Listed records:
------------------------
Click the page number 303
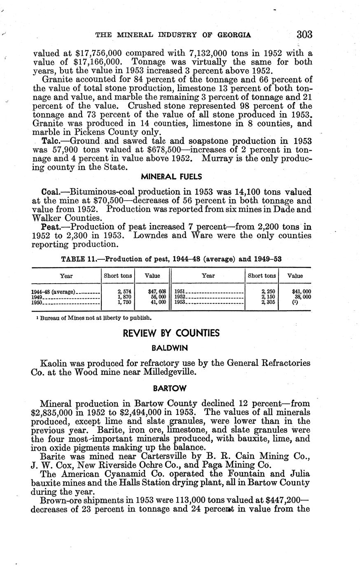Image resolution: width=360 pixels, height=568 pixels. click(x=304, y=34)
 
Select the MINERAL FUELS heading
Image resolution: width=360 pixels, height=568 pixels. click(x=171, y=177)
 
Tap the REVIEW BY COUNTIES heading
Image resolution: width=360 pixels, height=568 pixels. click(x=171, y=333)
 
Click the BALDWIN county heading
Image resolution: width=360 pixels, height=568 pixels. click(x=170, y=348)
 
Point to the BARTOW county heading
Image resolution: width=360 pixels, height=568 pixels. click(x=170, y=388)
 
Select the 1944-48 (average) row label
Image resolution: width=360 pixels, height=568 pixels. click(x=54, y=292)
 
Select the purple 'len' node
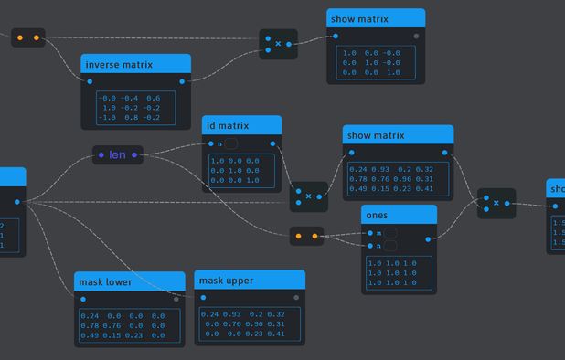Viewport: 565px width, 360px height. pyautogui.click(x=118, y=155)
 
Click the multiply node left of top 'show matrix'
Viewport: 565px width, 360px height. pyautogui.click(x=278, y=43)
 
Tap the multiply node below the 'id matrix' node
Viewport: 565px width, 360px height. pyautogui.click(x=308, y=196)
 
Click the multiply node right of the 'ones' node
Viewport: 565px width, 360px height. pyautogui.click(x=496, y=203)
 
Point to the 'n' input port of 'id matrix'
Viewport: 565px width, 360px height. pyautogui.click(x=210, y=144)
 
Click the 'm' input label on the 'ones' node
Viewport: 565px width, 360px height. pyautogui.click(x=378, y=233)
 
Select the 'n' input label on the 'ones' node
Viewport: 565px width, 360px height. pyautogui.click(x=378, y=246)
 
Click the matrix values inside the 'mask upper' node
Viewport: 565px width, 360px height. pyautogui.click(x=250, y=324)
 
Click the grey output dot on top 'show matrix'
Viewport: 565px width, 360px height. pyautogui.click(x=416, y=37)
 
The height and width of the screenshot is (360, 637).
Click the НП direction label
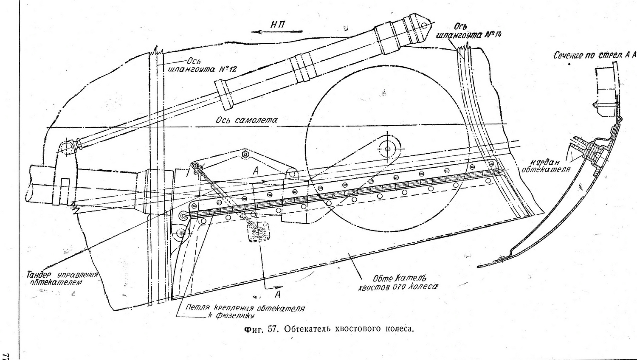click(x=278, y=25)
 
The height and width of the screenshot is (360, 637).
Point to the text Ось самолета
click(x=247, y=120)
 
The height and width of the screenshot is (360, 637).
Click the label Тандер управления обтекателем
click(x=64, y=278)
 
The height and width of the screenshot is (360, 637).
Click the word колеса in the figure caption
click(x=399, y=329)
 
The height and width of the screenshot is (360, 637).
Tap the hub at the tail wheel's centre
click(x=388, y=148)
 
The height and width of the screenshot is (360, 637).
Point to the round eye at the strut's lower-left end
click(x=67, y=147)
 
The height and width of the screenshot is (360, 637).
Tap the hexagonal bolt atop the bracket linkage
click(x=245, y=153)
------------------------
Your instructions: Copy the material from the line containing "Tap the REVIEW BY COUNTIES heading" down to the line containing "pixels. click(x=170, y=348)", keeping every line, and increase each click coordinate by 67.

Result of this task:
Tap the REVIEW BY COUNTIES heading
Image resolution: width=360 pixels, height=568 pixels. click(x=238, y=400)
 
Click the BALDWIN county heading
Image resolution: width=360 pixels, height=568 pixels. click(x=237, y=415)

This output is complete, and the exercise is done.